"Then you know he lost his federal funding at Stanford a few years back, when he was at a critical stage of his research using stem cells. That's when he came to the Man and persuaded him to put up the money to help him take everything private. The only way Bartlett would play ball was if he could buy the Gerex Corporation and get three‑quarter interest in all the patents. Van de Vliet kept the other quarter, but now they're both hoping to sell off forty‑nine percent to a big pharmaceutical company. Not American. I can't tell you any more than that."
"Congratulations," she said. "Sounds like your job is secure."
"Yeah, right."
That twitch of nonchalance he had when something really mattered—even as a child he would attempt (and fail) trying not to gloat over some personal success. It was moments like this when she realized she'd missed seeing him and talking to him. When you cut a family member off from you, you also cut yourself off from them. After all, he was her closest blood kin, even though he was an unreconstructed shit. At some level she wished she could get past the bitterness she felt toward him. Could it be he really had changed?

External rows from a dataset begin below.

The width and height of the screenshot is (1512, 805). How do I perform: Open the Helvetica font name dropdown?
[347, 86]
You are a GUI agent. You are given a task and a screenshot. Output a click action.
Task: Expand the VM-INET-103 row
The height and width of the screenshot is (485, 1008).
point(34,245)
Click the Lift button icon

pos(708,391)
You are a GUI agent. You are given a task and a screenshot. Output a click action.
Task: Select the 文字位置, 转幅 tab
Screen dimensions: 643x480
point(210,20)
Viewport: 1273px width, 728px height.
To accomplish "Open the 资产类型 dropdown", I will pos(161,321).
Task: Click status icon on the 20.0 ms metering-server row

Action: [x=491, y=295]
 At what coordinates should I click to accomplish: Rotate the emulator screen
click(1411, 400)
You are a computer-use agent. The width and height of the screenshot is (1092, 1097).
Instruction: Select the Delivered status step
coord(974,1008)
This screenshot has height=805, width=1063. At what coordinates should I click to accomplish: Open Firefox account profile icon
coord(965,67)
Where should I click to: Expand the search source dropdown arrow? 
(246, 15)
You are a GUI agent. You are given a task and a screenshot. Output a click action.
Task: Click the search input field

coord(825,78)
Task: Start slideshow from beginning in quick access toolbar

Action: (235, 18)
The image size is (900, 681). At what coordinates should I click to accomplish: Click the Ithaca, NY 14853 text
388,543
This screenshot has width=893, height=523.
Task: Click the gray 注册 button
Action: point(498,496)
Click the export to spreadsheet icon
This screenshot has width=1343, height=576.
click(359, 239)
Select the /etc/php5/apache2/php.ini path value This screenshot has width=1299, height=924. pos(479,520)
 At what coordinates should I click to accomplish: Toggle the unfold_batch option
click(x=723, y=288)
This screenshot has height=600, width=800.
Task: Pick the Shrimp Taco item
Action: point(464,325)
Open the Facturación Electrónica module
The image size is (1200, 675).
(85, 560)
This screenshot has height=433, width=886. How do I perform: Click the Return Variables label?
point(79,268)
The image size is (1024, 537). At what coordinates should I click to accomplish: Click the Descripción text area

He didn't like the way the scene was going. What the hell was her problem? He looked at his scotch longingly, then got up and went to the kitchen and got another ice cube for it.
Go easy.
How was he going to get through to her? If word of the Beta screw‑up got out, the buyout was toast and Grant Hampton along with it. But if Ally could be brought in . . .
"Grant," she was saying, "I want to start off by asking you if you've ever taken a really good look at that guy Karl Van de Vliet. Does he look anything like his picture? The one that came with that CV of his."
"Sure, that's him."
"And I assume you've actually read his resume?"